What is different about highly effective retrievals?
This problem appeared in a relatively early paper by Ian Soboroff and others and it has continued to be problematic since then (Aslam and Savell discuss it, as well).
The mechanics at work here are easy enough to understand. Most judgment-free ranking is based on an analysis of the documents that are commonly retrieved by many systems. Systems that perform fairly well tend to return many of the same documents as other ‘pretty good’ systems. Poor performers tend to miss these documents. But what about the best performers? Aslam and Savell argue that most judgment-free evaluation leads to a “tyranny of the masses,” punishing systems that do anything really different from the norm. Wu and Crestani suggest that the best performers “are somewhat peculiar”; they do something qualitatively different from average performers. Simply by deviating from the norm, then, the best systems look bad under the common judgment-free lenses.
If the best systems are doing something qualitatively different from the great unwashed, what is that difference? Can we model it in order to improve our ranking of systems in the absence of relevance judgments?
Most of the literature on this topic focuses on TREC data. In this context it is often the case that the best retrievals result from complex manual runs, as opposed to automatic, title-only runs. When I started looking into this a bit, I assumed that high-performance runs, by virtue of resulting from detailed statements of information need, would retrieve relevant documents that were missed by most other systems (e.g. documents that were relevant but that lacked terms from the topic title).

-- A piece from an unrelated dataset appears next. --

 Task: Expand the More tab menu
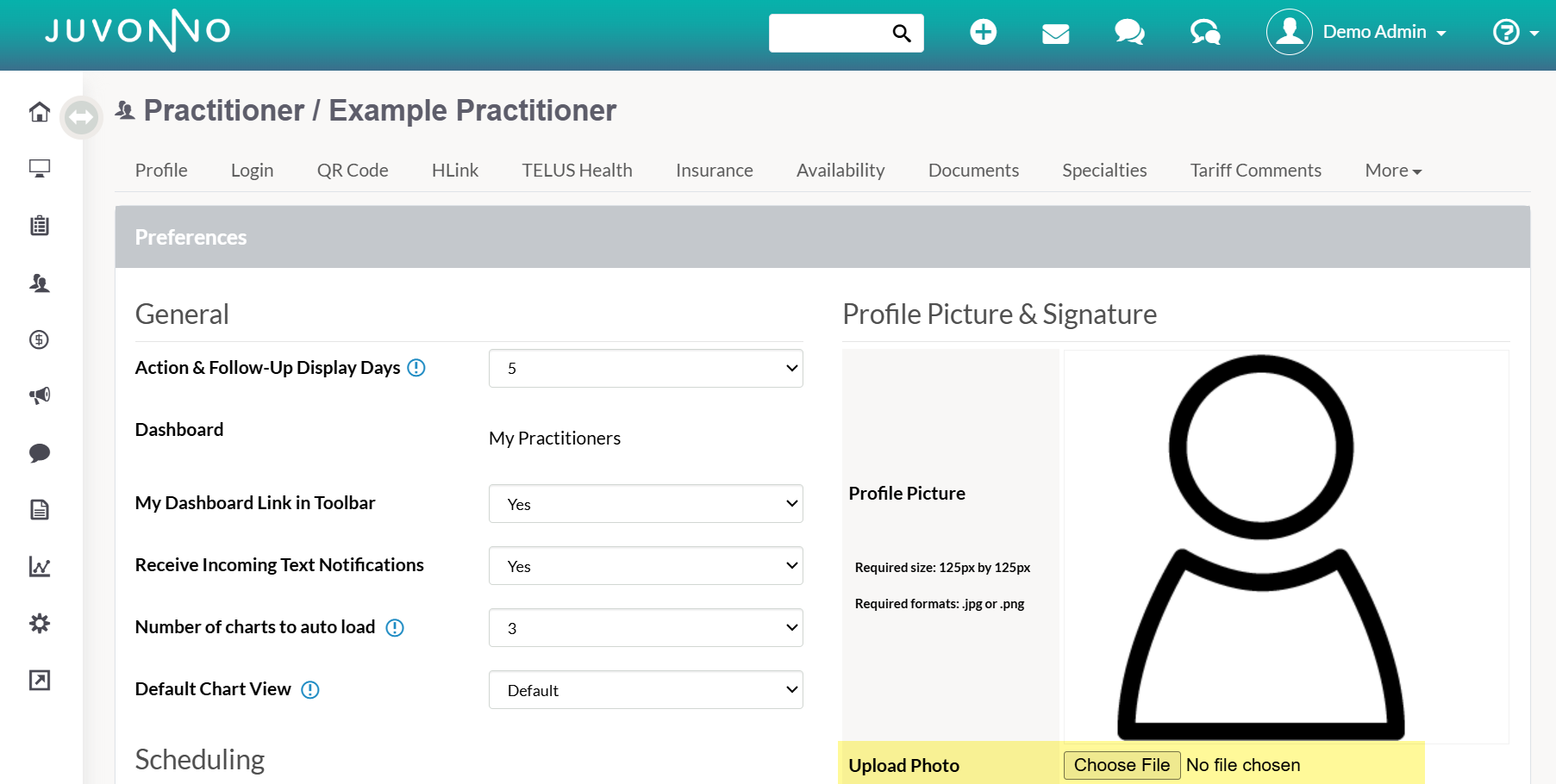point(1393,171)
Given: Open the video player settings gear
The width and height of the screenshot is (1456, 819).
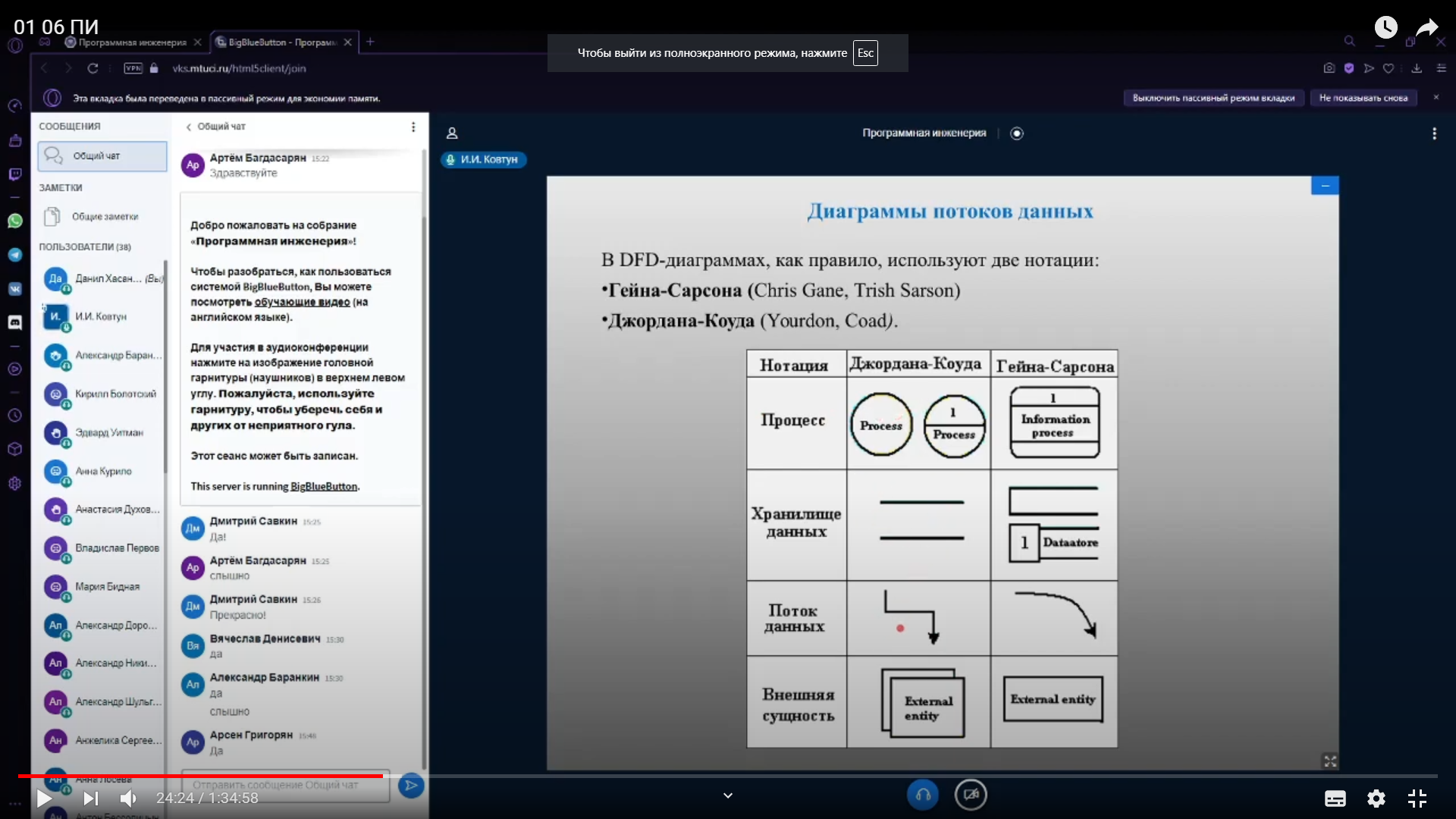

Pursuing this hypothesis will take some real work, but I was surprised by this figure:

Average recall for TREC-8 systems
The plot shows #rel_returned/#rel averaged over the 50 topics used in TREC-8 (ranking is by MAP). Now it certainly could be true that the best systems are finding relevant documents that other systems are not. But the best performers don’t appear to be finding more relevant documents than others.
To me the mystery here is why these high-performing runs appear so bad using most judgment-free evaluation measures. Retrieving “hidden” relevant documents would indeed lead to apparent bad performance under a tyranny of the masses. But these systems don’t have especially high recall (quite the contrary, in fact). Are they retrieving hidden relevant documents and failing to return obvious ones? That seems unlikely.
What are the best performers doing that sets them apart from the crowd? Can we account for this difference in judgment-free evaluation? Until we can I can only be skeptical: what are we really measuring when we estimate performance using Cranfield-type methods without relevance judgments?